Computers and machines don’t inherit this world with inherent knowledge or an understanding of how things work. Like humans, they have to be taught that a red light means stop and green means go. So, how do these machines actually gain the intelligence they have to hold out tasks like driving a car or diagnosing a disease?

Data or bust

There are multiple ways to realize AI, and existential to all of them is data. Without quality data, AI may be a pipedream. There are two ways data are often manipulated—either through rules or machine learning—to achieve AI, and a few best practices to assist you to select between the 2 methods.

Rules-based systems

Long before AI and machine learning (ML) became mainstream terms outside of the high-tech field, developers were encoding human knowledge into computer systems as rules that get stored during a knowledge domain. These rules define all aspects of a task, typically within the sort of “If” statements (“if A, then do B, else if X, then do Y”).

While the amount of rules that need to be written depends on the number of actions you would like a system to handle (for example, 20 actions means manually writing and coding a minimum of 20 rules), rules-based systems are generally lower effort, less expensive and fewer risky since these rules won’t change or update on their own. However, rules can limit AI capabilities with rigid intelligence which will only do what they’ve been written to try to to.

Machine learning systems

While a rules-based system might be considered as having “fixed” intelligence, in contrast, a machine learning system is adaptive and attempts to simulate human intelligence. there’s still a layer of underlying rules, but rather than a person’s writing a hard and fast set, the machine has the power to find out new rules on its own, and discard ones that aren’t working anymore.

In practice, there are several ways a machine can learn, but supervised training—when the machine is given data to coach on—is generally the primary step during a machine learning program. Eventually, the machine is going to be ready to interpret, categorize, and perform other tasks with unlabeled data or unknown information on its own.

Where to start out with an organization’s AI strategy:

The anticipated benefits to AI are high, therefore the decisions a corporation makes early in its execution are often critical to success. Foundational is aligning your technology choices to the underlying business goals that AI was set forth to realize. What problems are you trying to unravel, or challenges are you trying to meet?

The decision to implement a rules-based or machine learning system will have a long-term impact on how a company’s AI program evolves and scales. Here are some best practices to think about when evaluating which approach is true for your organization:

When choosing a rules-based approach makes sense:

  • Fixed outcomes: When there’s a little or a fixed number of outcomes. for instance, there are only two states that an “Add to Cart” button is often in, either pressed or not. While it’s possible to use machine learning to detect whether a user pressed the button, it wouldn’t add up to use that sort of method.
  • Risk of error: The penalty of error is just too high to risk false positives and thus only rules—which are going to be one hundred pc accurate—should be implemented.
  • Not planning for ML: If those maintaining the system don’t have machine learning knowledge and therefore the business doesn’t have plans to source for it moving forward.

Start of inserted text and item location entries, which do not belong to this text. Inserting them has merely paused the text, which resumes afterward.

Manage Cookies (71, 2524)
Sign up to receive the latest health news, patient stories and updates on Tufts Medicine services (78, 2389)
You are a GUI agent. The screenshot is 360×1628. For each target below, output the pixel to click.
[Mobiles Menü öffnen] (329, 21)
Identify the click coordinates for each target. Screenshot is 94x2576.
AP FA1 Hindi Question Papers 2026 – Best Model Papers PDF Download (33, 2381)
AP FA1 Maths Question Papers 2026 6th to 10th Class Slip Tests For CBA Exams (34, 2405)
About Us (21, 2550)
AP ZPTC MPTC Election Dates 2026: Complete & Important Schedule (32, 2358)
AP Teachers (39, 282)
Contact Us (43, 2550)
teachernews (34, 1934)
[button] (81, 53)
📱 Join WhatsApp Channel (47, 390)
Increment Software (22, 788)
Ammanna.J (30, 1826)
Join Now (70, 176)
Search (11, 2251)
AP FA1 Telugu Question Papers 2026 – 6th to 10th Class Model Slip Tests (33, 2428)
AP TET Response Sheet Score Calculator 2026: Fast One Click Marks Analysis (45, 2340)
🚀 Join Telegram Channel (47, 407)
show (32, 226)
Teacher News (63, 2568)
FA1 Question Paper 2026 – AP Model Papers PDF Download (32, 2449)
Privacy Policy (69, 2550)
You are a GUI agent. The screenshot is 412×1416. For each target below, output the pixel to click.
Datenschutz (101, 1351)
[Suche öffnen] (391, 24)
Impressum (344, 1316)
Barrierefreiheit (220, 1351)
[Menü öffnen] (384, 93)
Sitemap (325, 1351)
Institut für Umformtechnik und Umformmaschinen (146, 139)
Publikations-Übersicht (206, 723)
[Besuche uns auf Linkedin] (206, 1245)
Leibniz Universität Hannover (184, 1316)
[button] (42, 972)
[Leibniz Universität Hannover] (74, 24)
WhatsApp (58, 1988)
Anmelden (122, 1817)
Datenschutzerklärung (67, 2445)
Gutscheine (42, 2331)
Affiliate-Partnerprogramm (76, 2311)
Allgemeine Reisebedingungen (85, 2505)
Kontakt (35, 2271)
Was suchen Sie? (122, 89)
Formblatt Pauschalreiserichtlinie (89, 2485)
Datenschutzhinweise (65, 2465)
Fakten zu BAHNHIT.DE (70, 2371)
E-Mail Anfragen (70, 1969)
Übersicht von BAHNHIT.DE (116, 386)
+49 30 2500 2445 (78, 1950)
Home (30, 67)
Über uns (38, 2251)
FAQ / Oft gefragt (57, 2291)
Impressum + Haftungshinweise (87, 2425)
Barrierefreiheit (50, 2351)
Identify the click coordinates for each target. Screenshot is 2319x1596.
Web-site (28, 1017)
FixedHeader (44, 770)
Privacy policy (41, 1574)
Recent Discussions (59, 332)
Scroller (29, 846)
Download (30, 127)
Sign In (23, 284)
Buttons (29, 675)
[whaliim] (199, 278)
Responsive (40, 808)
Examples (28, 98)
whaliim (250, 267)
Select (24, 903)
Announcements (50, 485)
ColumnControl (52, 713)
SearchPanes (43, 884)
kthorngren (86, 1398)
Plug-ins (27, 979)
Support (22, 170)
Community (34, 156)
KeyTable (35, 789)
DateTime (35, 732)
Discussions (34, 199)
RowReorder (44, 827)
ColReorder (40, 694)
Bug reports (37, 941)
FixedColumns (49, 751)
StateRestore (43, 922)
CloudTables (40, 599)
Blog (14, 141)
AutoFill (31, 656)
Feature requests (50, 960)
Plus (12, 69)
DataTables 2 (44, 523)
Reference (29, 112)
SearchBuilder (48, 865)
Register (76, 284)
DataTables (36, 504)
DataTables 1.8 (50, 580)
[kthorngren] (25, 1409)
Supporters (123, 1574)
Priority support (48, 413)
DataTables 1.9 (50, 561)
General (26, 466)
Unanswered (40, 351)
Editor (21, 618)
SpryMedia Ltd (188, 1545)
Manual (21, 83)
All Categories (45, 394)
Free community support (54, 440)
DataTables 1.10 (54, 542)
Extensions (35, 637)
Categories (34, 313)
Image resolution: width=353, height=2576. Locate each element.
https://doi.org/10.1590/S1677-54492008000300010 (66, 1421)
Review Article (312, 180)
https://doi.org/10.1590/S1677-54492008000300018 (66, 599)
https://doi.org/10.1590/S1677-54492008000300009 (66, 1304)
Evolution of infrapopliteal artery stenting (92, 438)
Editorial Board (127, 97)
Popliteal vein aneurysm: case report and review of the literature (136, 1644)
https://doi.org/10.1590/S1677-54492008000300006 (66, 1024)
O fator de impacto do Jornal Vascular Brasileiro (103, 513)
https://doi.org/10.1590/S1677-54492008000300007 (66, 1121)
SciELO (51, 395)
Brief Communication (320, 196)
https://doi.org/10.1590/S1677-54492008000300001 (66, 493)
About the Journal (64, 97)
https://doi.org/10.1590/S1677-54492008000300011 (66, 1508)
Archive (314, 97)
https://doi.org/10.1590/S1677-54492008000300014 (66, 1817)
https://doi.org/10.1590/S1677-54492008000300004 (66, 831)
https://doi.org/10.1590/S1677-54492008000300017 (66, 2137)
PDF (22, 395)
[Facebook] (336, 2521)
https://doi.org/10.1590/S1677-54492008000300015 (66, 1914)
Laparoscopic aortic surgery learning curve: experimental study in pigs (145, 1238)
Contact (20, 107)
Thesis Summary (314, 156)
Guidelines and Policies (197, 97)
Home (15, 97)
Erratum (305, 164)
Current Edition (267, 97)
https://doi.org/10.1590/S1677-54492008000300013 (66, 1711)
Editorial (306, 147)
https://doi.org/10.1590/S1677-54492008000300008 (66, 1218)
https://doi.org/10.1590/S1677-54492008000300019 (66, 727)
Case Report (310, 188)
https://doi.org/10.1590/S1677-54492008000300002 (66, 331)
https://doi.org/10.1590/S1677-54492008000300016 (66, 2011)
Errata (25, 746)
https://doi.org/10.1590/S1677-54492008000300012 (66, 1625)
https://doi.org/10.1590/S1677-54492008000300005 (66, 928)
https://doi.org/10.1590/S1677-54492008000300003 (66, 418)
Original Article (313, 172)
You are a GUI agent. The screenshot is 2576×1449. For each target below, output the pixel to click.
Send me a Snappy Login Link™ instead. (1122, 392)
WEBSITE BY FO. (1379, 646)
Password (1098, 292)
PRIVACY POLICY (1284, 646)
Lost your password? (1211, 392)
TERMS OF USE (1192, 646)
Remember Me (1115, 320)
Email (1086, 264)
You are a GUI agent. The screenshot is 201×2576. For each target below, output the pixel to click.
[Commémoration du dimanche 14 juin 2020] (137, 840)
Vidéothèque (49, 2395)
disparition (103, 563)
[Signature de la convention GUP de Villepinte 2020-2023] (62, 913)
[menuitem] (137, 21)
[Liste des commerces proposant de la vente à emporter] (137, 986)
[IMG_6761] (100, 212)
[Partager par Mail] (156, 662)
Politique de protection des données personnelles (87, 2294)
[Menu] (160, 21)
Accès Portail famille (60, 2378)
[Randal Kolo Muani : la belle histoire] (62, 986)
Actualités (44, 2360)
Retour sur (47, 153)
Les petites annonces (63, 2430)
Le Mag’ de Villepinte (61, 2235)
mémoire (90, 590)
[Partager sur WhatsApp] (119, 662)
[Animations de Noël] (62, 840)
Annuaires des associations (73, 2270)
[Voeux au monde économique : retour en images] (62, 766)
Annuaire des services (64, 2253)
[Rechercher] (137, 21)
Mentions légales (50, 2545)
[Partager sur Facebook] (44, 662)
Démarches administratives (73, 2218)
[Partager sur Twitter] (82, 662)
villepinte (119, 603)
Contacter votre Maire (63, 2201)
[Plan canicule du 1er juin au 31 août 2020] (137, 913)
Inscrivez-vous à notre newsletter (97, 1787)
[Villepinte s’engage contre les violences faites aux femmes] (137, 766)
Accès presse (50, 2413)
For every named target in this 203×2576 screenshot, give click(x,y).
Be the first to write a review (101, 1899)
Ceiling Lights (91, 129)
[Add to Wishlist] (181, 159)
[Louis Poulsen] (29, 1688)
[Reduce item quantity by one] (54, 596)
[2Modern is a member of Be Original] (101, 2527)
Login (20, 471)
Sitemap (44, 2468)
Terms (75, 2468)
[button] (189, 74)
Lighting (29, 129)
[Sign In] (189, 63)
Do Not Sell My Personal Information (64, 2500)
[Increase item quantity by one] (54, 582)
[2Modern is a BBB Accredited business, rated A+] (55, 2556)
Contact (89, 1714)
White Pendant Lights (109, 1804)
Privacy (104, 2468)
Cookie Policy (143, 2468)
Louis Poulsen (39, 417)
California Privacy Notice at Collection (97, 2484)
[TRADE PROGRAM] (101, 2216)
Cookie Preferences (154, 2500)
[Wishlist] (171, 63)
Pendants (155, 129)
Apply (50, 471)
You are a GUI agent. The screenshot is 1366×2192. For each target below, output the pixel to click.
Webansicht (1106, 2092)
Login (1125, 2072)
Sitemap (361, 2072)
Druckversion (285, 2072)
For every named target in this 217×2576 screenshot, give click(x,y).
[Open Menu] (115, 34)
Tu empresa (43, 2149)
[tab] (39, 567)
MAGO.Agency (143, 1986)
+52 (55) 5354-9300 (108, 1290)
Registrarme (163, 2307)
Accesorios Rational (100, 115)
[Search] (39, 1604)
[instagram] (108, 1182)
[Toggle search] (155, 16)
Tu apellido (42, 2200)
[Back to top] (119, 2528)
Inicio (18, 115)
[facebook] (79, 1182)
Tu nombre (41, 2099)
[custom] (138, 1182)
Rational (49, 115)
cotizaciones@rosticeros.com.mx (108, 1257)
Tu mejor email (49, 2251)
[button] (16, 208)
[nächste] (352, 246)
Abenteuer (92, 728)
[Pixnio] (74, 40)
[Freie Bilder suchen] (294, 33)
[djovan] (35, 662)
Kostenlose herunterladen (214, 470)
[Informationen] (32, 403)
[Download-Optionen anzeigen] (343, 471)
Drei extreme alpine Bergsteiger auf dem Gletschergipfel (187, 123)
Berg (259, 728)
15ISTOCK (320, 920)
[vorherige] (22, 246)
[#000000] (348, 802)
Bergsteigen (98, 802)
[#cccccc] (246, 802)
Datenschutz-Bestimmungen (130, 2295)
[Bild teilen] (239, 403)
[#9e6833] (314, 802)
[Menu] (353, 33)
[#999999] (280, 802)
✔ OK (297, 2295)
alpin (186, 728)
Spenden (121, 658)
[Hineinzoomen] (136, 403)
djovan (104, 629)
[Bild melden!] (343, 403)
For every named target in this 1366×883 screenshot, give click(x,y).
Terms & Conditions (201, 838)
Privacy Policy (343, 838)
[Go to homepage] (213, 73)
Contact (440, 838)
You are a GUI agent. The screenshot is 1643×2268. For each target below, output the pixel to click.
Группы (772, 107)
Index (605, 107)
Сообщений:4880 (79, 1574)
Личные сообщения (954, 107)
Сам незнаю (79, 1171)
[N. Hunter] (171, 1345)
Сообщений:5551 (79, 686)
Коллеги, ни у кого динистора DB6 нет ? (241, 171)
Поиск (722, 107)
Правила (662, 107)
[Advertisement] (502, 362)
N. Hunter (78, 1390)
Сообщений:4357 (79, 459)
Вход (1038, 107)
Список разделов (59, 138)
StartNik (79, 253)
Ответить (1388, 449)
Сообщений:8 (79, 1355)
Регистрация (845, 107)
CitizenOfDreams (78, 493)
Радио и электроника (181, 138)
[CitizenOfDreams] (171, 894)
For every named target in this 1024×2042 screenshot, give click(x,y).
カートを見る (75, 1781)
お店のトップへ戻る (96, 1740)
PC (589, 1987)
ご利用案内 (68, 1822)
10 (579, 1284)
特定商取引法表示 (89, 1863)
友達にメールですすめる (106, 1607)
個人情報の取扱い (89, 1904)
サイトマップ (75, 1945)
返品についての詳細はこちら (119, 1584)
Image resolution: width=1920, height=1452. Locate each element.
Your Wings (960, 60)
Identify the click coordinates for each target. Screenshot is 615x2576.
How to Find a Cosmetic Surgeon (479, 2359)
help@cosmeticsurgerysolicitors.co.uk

When to use machine learning:

  • Simple rules don’t apply: When there are no easily definable thanks to solving a task using simple rules
  • Speed of change: When situations, scenarios, and data are changing faster than the power to repeatedly write new rules.
  • Natural language processing: Tasks that decision for an understanding of language, or tongue processing. Since there are an infinite number of the way to mention something, it’s unrealistic, if not downright impossible, to write down rules for the normal language. The innate, adaptive intelligence of machine learning is optimized for scale.

The promises of AI are real, except for many organizations, the challenge is where to start. If you fall under this category, start by determining whether a rules-based or ML method will work best for your organization.